Als er seine Stelle als Gefängnisseelsorger antrat, hatte Faust Albträume. Immer wieder träumte er, dass er seinen Schlüssel nicht finden könne. Ansonsten habe er sich bei seiner Arbeit nie unwohl gefühlt, sagt er. „Wenn sie Angst haben, dann ist das nichts für sie.“Und doch gibt es die Gefangenen, bei denen ihm die Offenheit schwerfällt. „Es kann an der Straftat liegen und wie jemand mir und anderen gegenüber auftritt.“Dann könne er immer sagen: „Vielleicht sollten Sie mit jemand anderem sprechen.“
Bei aller Distanz: Natürlich geht auch Faust das Schicksal seiner Gemeindemitglieder manchmal nahe. Auf der Heimfahrt, gerade auf der langen aus Kleve nach Duisburg, kann er oft abschalten. Für den Rest tauscht er sich mit Kollegen aus. Auf eine Art, die seine Schweigepflicht nicht verletzt, wie er sagt. Ausgleich findet er im Fitnessstudio, beim Fußballgucken und auf Reisen mit seinem Mann. Oft in dessen Heimat Dänemark. „Ich trenne klar zwischen Beruf und privat“, sagt Faust.

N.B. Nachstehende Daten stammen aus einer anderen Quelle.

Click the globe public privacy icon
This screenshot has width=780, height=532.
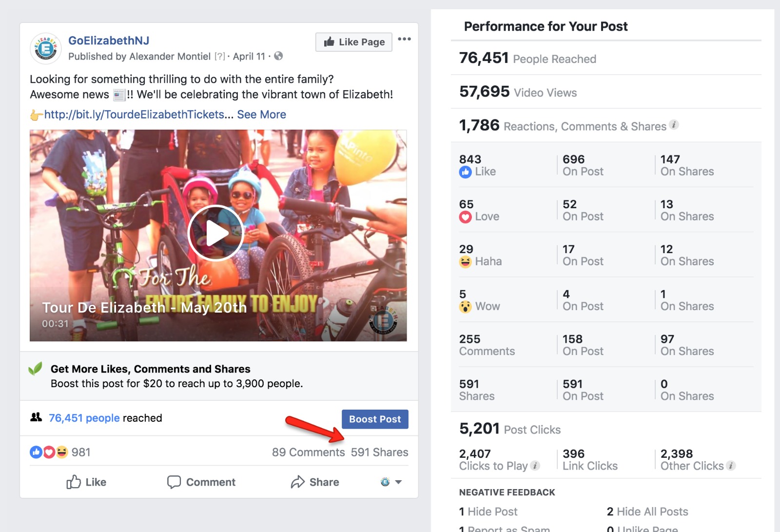pos(278,56)
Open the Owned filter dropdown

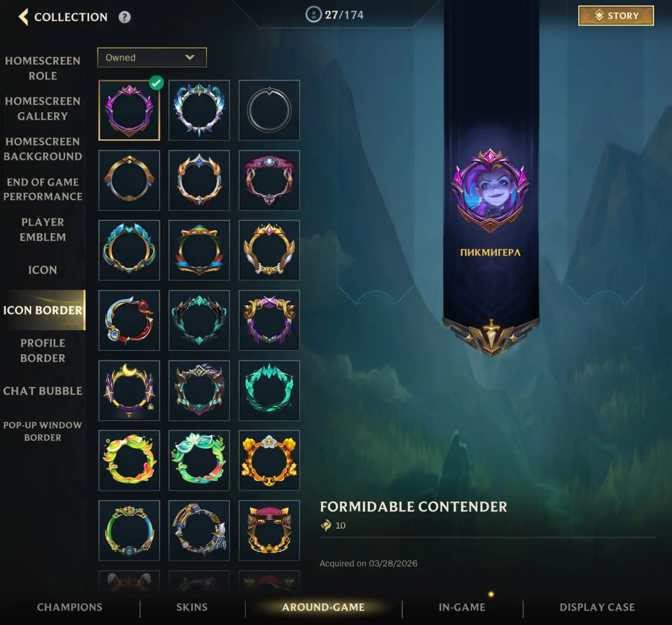(x=152, y=57)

Was passieren kann, wenn das nicht so gut gelingt, zeigt ein aktueller Fall aus der JVA Heinsberg. Dort wollte im Juli ein katholischer Seelsorger
Haschisch, Mobiltelefone und Ladegeräte ins Gefängnis schmuggeln. Versteckt in 13 Dönern, die jedoch wegen ihrer Form bei der Kontrolle auffielen. Der Seelsorger wurde vom Bistum Aachen freigestellt und erhielt in der JVA Hausverbot. Faust interessiert der Fall. Er wüsste gerne, was bei dem Kollegen schiefgelaufen ist.
Hauke Faust ist in einer Doppelrolle. Halb ist er dem Gefängnisdirektor unterstellt, halb seiner Landeskirche. Manchmal hadert er mit dem System. „Ich finde, dass generell zu viel inhaftiert wird“, sagt er. Vor allem bei kleineren Delikten und Ersatzfreiheitsstrafen. Doch es gebe auch Menschen, die es einfach alleine nicht schaffen. Für sie sei das Gefängnis häufig ein letzter Ausweg. „Wer kümmert sich sonst um die Leute, die keiner mehr haben will?“Es müsste, so sagt er, viel mehr Angebote für Menschen geben, die alleine nicht mehr klarkommen.

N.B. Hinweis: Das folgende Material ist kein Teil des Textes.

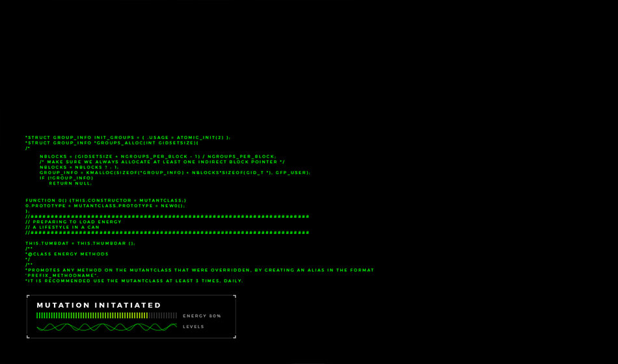The width and height of the screenshot is (618, 364).
Task: Select the Levels label beside the waveform
Action: 193,327
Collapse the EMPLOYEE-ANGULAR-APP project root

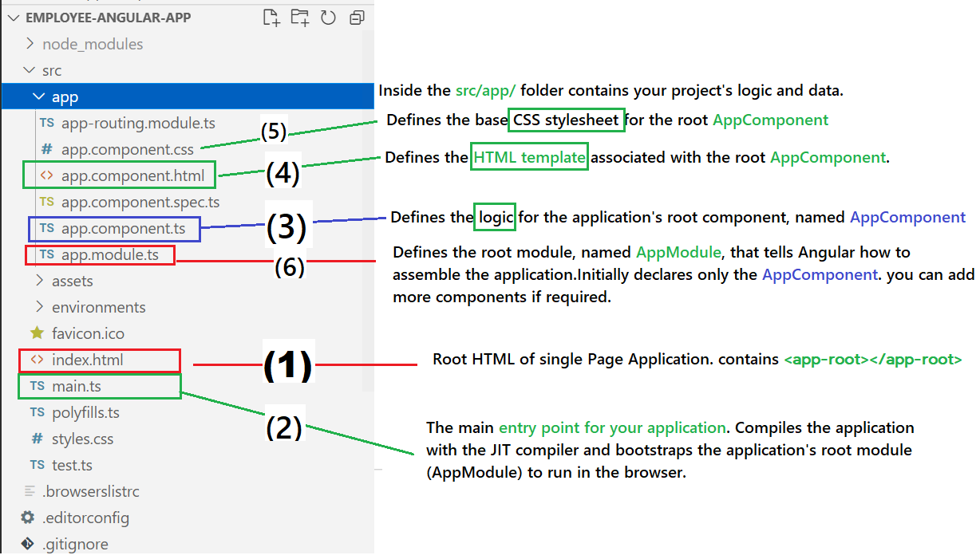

Da Faust selbst in Duisburg lebt, trifft er manchmal draußen auf ExGefangene. Häufig beim Einkauf in der Innenstadt. Bei den „kurzen, freundlichen Begegnungen“frage er manchmal, was sie denn heute so machten. Einige sind dann peinlich berührt, andere erzählen stolz. Viel Kontakt hat er zu keinem seiner Ex-Gefangenen. Nur manche, die schreiben ihm auch noch, wenn sie schon längst nicht mehr in Hamborn inhaftiert sind. „Dann schreibe ich auch zurück“, sagt Faust.